— Begin Records for the task —

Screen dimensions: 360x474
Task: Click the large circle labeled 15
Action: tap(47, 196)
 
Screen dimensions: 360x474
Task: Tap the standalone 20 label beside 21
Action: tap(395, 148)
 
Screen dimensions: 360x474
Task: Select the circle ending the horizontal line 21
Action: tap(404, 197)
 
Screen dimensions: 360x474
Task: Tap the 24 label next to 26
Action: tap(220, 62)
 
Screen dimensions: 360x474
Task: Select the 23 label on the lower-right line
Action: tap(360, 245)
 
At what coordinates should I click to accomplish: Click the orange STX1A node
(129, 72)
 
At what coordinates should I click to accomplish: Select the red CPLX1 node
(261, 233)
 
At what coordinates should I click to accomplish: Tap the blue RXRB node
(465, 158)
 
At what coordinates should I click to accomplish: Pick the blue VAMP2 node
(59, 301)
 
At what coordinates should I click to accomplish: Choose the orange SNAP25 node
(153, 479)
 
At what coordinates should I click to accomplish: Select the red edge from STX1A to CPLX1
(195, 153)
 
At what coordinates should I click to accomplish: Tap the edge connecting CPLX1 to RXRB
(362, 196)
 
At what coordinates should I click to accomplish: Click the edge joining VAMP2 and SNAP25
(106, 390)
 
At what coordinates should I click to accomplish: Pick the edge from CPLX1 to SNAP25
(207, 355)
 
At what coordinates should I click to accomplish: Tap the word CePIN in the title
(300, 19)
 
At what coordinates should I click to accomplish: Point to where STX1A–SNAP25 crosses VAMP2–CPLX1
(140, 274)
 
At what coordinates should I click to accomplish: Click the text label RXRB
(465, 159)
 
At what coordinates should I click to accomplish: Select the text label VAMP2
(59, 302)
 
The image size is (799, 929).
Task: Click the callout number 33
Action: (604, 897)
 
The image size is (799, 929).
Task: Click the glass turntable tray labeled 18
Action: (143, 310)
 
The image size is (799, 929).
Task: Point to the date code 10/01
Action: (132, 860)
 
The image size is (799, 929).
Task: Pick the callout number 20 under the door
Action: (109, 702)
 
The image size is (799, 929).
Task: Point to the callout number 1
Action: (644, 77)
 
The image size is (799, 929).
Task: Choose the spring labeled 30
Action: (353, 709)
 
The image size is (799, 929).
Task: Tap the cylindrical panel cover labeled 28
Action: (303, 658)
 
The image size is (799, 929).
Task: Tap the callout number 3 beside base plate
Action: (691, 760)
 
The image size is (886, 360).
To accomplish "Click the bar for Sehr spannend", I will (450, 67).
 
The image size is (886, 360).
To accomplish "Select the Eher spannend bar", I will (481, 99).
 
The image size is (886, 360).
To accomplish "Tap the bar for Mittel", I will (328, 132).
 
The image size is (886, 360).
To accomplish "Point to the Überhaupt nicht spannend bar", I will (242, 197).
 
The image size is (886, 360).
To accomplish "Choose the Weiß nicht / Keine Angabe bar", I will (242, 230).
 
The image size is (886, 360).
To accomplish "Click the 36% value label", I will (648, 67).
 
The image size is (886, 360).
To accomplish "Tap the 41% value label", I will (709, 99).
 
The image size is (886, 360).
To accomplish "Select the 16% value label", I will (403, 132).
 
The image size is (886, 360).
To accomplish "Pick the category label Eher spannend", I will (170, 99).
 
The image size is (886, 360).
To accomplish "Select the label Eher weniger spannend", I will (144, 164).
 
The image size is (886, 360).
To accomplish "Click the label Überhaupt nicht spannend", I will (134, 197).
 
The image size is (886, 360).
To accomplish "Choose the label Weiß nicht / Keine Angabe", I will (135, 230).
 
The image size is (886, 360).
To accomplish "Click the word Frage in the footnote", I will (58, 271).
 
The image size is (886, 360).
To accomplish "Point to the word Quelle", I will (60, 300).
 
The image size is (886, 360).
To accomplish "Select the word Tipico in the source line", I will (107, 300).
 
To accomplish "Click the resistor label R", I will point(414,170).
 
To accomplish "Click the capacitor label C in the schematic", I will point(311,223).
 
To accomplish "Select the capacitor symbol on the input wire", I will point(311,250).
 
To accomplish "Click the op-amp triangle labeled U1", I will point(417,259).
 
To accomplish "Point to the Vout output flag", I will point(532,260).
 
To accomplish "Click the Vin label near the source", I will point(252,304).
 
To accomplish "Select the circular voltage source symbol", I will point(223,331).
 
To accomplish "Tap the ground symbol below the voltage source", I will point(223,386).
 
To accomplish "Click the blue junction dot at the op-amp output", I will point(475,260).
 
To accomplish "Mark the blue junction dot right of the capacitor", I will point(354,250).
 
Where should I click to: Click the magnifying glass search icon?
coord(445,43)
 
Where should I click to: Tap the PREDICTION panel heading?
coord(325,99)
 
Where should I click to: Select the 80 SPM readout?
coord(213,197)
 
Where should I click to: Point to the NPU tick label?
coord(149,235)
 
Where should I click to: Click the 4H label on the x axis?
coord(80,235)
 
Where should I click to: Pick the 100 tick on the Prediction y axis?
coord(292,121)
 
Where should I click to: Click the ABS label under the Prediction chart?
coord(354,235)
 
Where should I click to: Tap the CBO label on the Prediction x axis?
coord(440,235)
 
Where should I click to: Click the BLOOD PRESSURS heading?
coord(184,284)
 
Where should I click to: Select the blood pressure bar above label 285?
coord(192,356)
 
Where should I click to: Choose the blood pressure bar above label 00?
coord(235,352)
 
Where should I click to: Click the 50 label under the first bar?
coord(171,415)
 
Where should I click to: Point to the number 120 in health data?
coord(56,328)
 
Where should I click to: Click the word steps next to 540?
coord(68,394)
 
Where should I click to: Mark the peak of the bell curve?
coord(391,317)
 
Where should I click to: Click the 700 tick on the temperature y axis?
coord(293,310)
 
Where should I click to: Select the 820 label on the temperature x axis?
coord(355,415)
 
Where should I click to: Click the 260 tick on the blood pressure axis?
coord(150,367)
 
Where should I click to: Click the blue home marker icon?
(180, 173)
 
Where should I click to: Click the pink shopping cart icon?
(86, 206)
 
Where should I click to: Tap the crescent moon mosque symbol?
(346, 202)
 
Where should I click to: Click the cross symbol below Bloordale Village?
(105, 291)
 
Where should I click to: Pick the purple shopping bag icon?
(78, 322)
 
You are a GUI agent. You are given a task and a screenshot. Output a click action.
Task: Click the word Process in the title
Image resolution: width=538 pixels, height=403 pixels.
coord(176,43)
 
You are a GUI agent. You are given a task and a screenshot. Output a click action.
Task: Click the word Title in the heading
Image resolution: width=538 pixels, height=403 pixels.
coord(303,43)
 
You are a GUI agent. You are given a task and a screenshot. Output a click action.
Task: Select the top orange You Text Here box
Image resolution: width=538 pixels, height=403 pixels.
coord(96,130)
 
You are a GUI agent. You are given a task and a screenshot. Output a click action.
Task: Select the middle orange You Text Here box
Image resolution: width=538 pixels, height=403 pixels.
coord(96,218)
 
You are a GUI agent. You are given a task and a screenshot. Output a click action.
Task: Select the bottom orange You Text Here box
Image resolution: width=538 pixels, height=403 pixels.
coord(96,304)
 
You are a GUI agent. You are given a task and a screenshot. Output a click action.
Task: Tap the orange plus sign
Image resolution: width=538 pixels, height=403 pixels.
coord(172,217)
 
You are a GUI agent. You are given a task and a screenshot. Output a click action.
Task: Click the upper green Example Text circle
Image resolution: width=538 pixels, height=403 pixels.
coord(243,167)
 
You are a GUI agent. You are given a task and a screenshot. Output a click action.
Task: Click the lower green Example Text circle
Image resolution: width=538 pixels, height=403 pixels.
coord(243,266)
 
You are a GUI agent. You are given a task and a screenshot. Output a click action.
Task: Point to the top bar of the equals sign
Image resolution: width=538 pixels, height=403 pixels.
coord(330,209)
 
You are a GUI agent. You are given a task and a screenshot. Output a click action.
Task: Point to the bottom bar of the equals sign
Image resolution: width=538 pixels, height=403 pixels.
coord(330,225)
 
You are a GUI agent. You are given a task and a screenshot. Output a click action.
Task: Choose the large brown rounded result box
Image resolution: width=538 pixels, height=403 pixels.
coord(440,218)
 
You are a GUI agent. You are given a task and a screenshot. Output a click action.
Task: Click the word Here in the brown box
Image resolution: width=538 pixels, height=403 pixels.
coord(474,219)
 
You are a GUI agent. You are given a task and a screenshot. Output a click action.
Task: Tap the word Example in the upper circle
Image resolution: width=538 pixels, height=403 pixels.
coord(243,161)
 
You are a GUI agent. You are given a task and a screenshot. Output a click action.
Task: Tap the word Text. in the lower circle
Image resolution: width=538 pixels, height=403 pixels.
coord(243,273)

— End Records for the task —

● Task requirements: Return every line of the items above that contains the string "under". Case counts.

● Solution for this problem:
Task: Pick the callout number 20 under the door
Where should I click to: Click the ABS label under the Prediction chart?
Where should I click to: Click the 50 label under the first bar?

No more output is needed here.